[Dataset entries]
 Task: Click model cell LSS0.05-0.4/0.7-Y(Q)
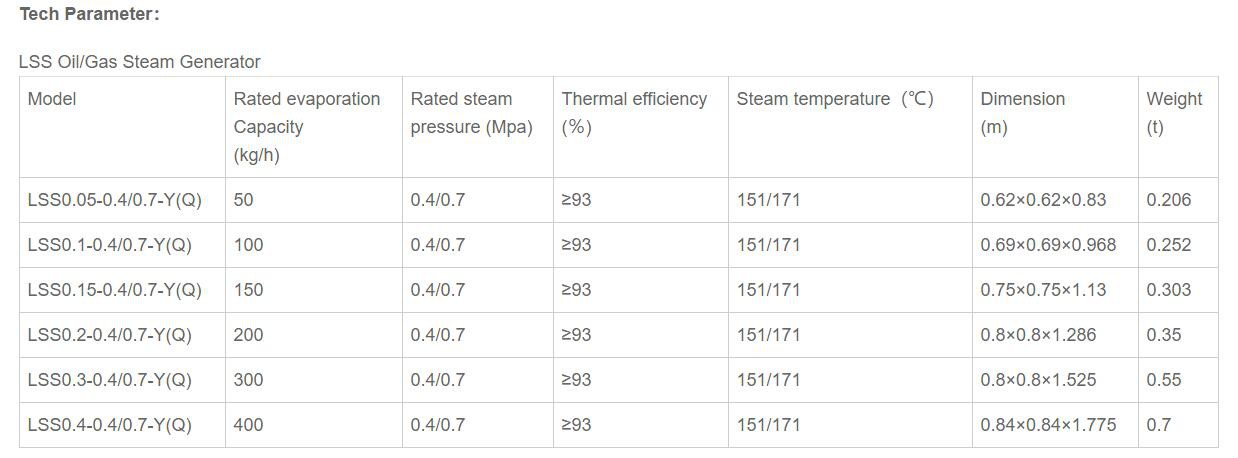(x=115, y=200)
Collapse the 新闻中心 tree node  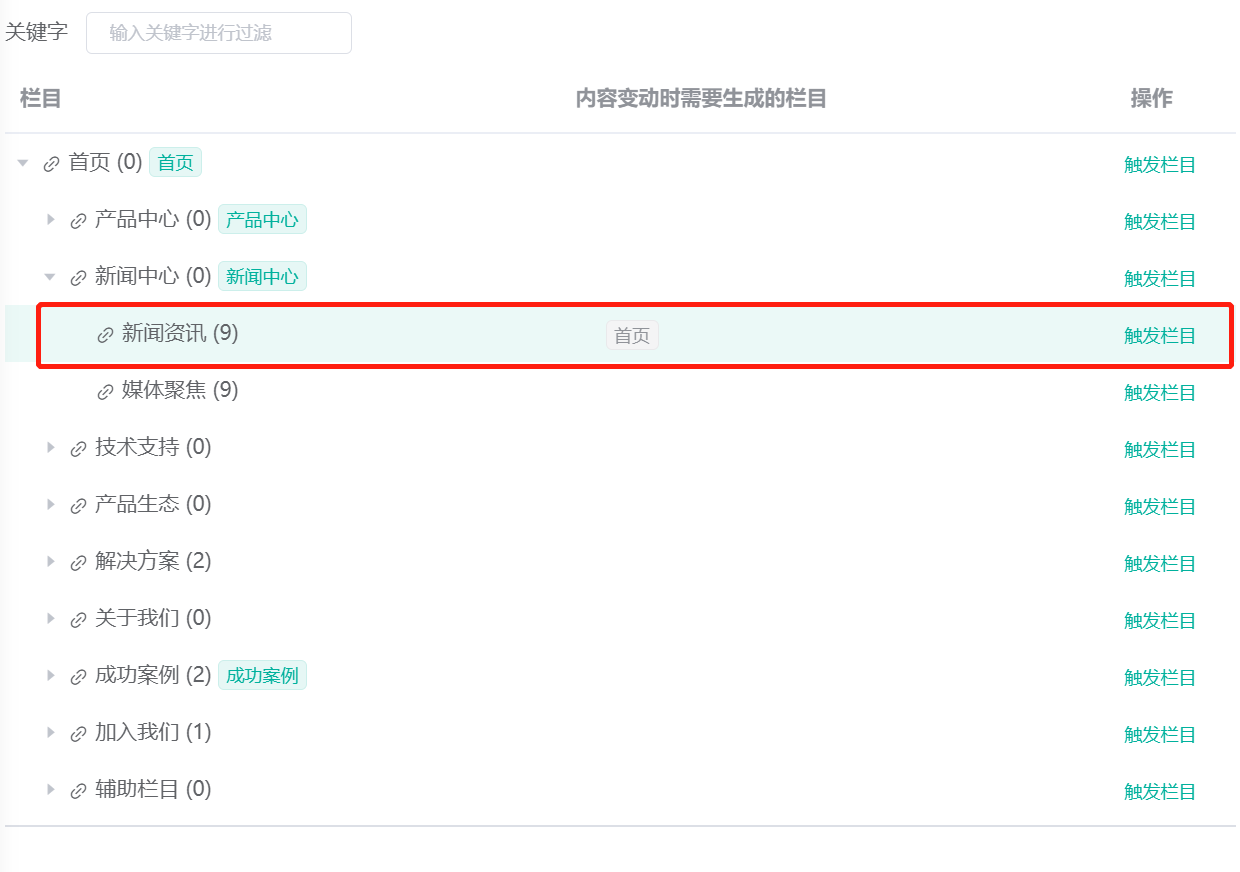[x=50, y=276]
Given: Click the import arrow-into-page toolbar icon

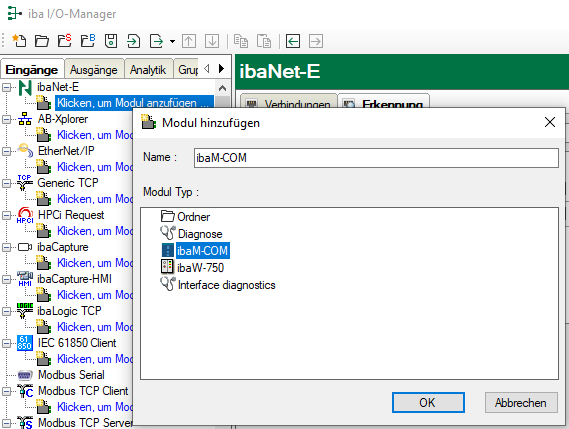Looking at the screenshot, I should point(133,41).
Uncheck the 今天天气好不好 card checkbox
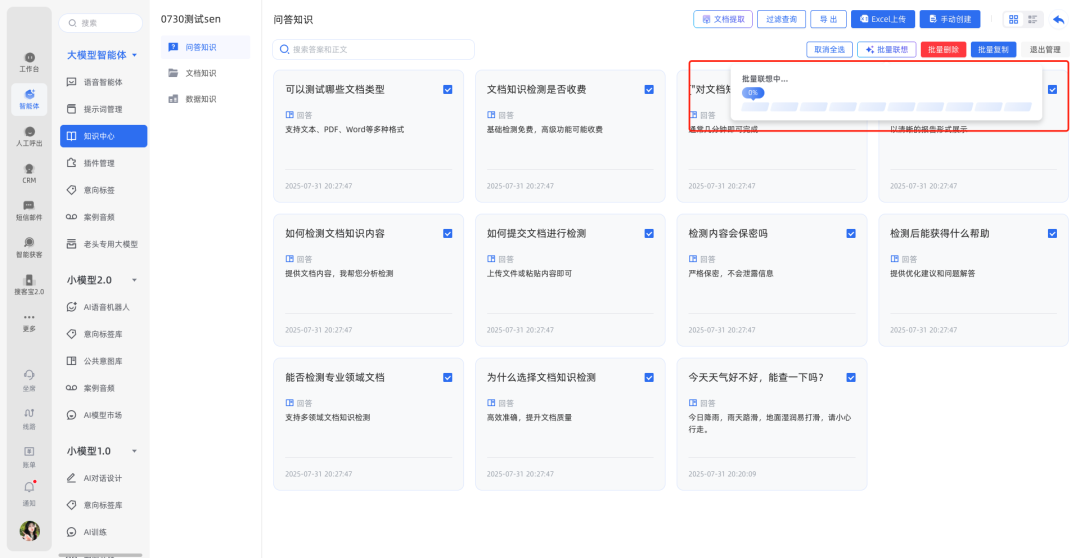Image resolution: width=1080 pixels, height=558 pixels. point(851,378)
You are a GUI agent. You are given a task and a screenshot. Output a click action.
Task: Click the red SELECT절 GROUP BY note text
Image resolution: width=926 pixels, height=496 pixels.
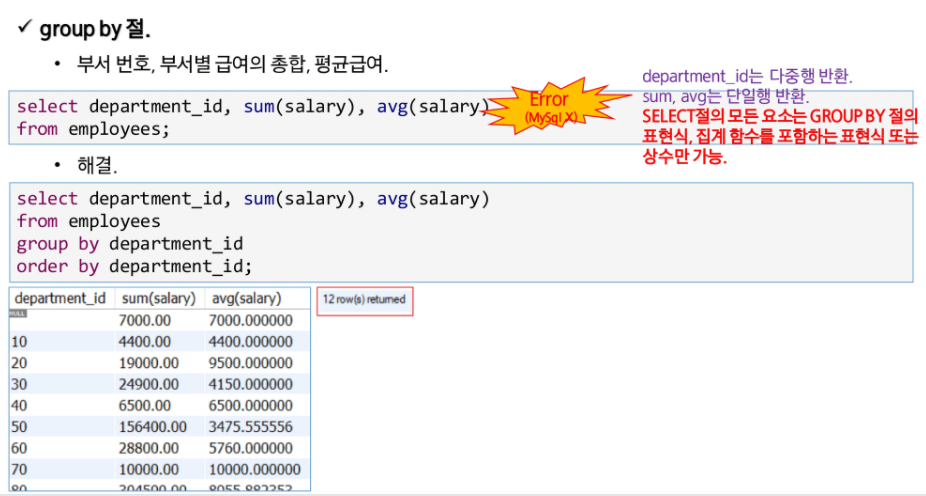tap(780, 136)
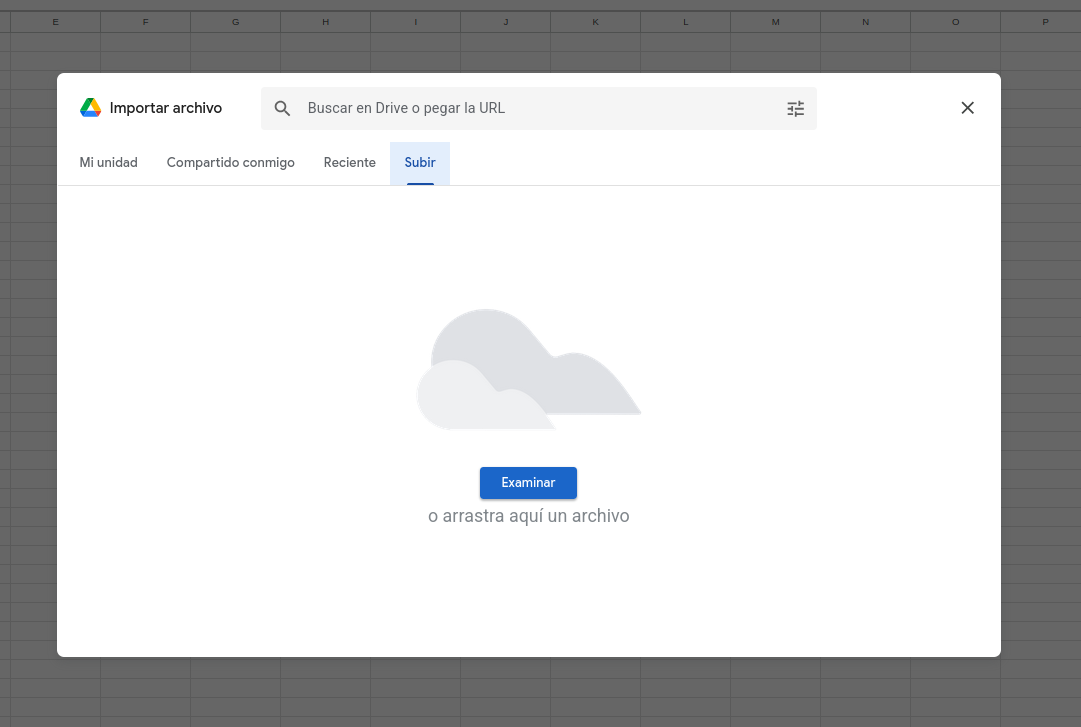
Task: Open the search filter options icon
Action: 795,108
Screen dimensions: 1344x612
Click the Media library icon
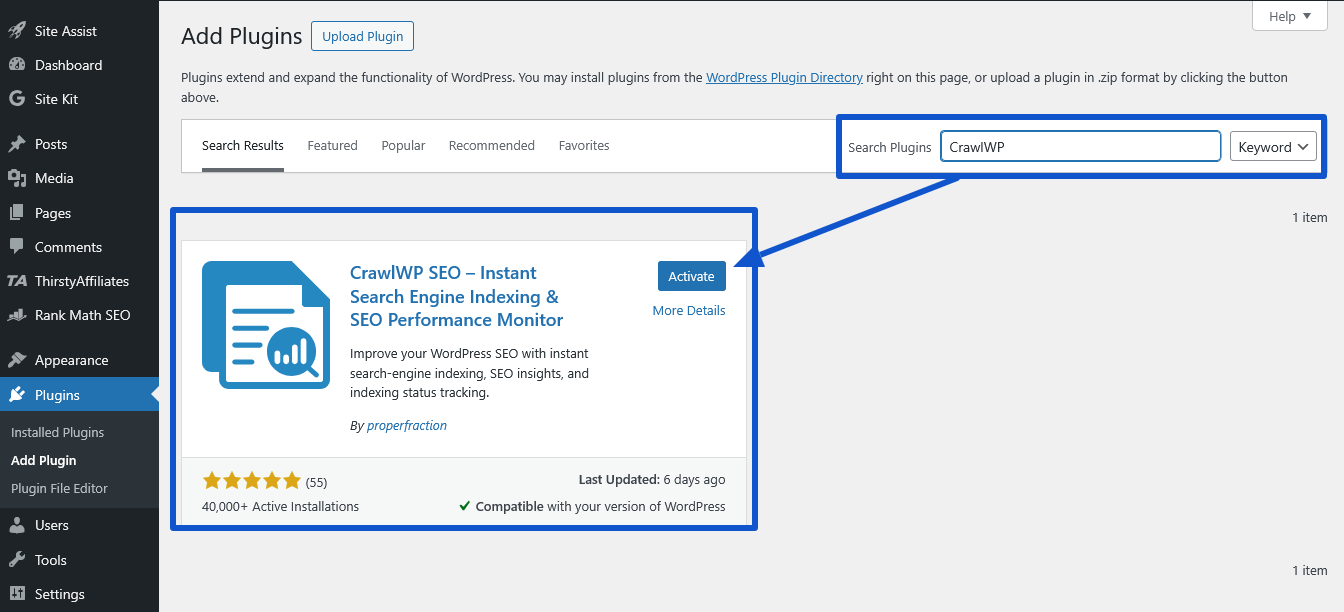[x=17, y=178]
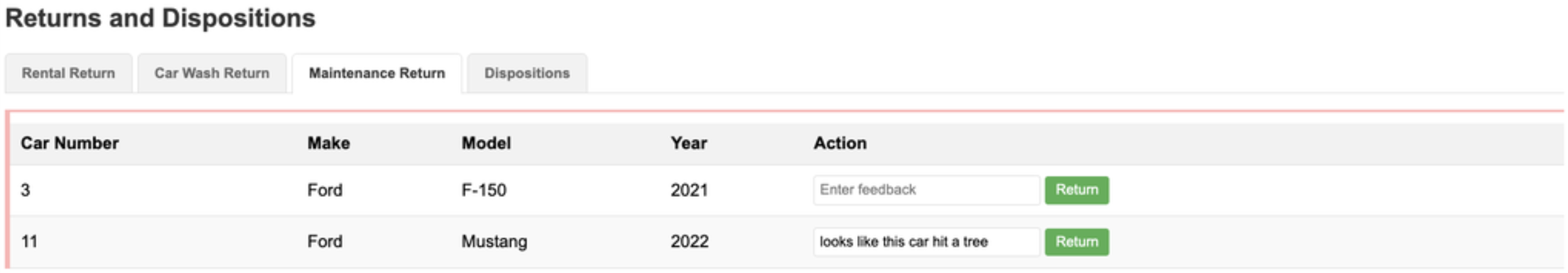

_What is expected_. Go to the line with "Task: Click the" in the entries above. Reproduce that line and each one after it to the end, exactly and without the pictures.

_Output_.
Task: Click the red SELECT절 GROUP BY note text
Image resolution: width=926 pixels, height=496 pixels.
tap(780, 136)
Task: Open the search filter options icon
Action: 795,108
Screen dimensions: 1344x612
Click the Media library icon
[x=17, y=178]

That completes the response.